START Data to process
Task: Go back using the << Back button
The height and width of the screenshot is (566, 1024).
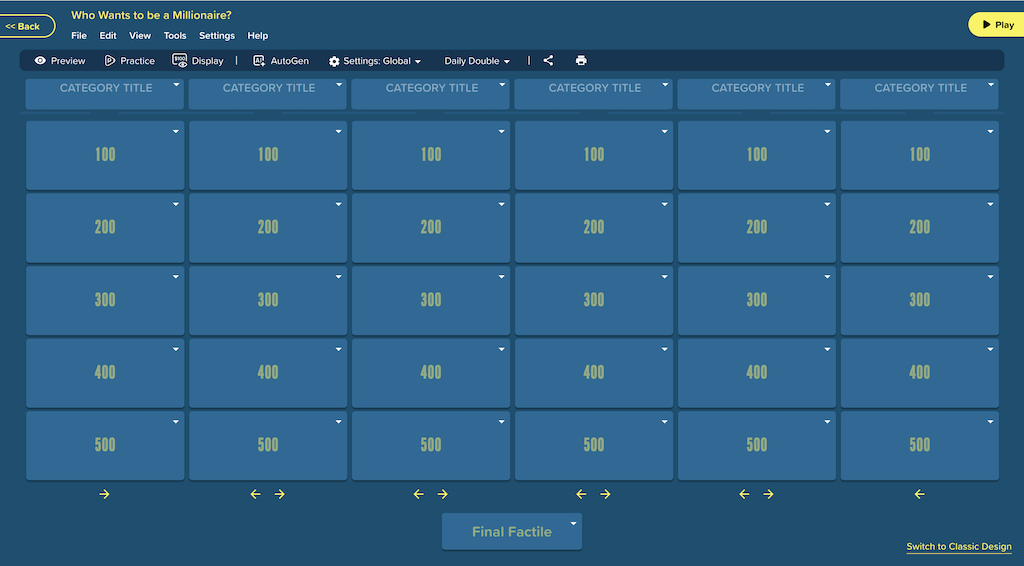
END Data to process
START Data to process
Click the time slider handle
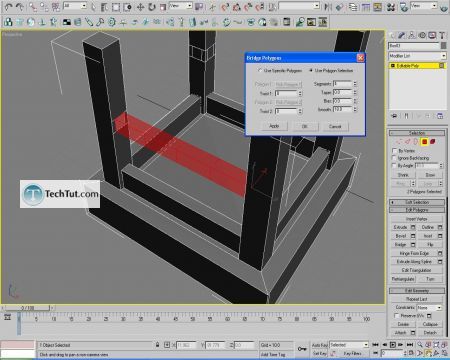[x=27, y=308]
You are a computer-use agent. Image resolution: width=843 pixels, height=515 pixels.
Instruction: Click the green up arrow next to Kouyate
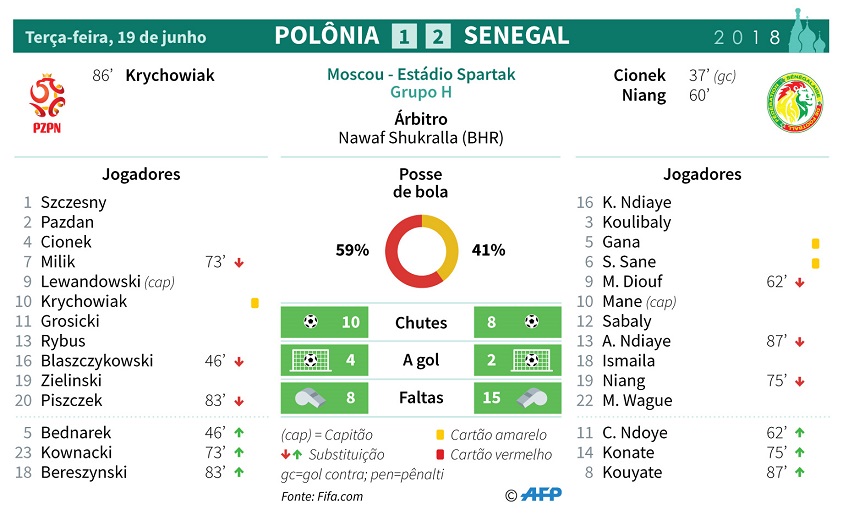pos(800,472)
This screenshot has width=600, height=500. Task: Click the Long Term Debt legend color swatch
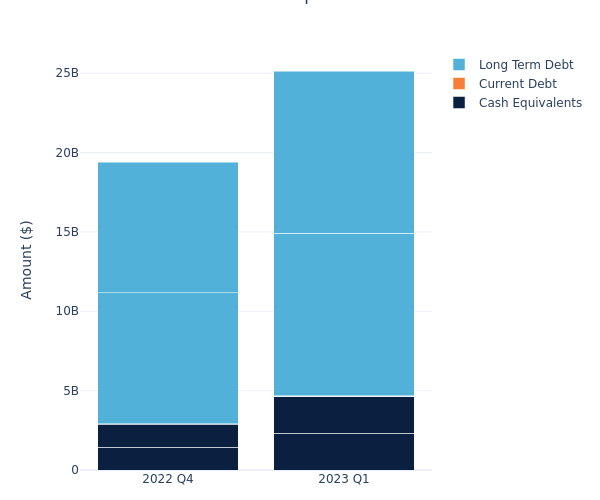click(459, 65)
END Data to process
START Data to process
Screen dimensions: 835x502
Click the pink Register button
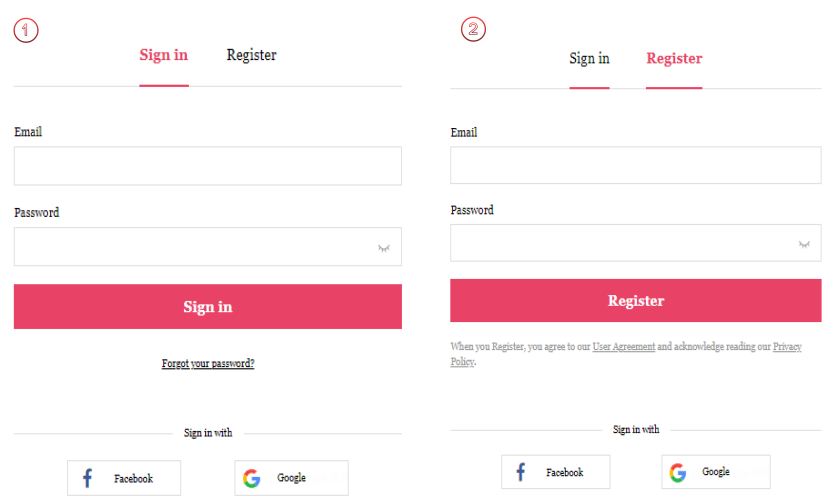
END Data to process
Exercise goal: Beginning with the line holding "Task: Go back using the << Back button" and ending with the line holding "The height and", write out the stretch of material above exactly; add no further lines.

Exercise solution:
Task: Go back using the << Back button
The height and width of the screenshot is (566, 1024).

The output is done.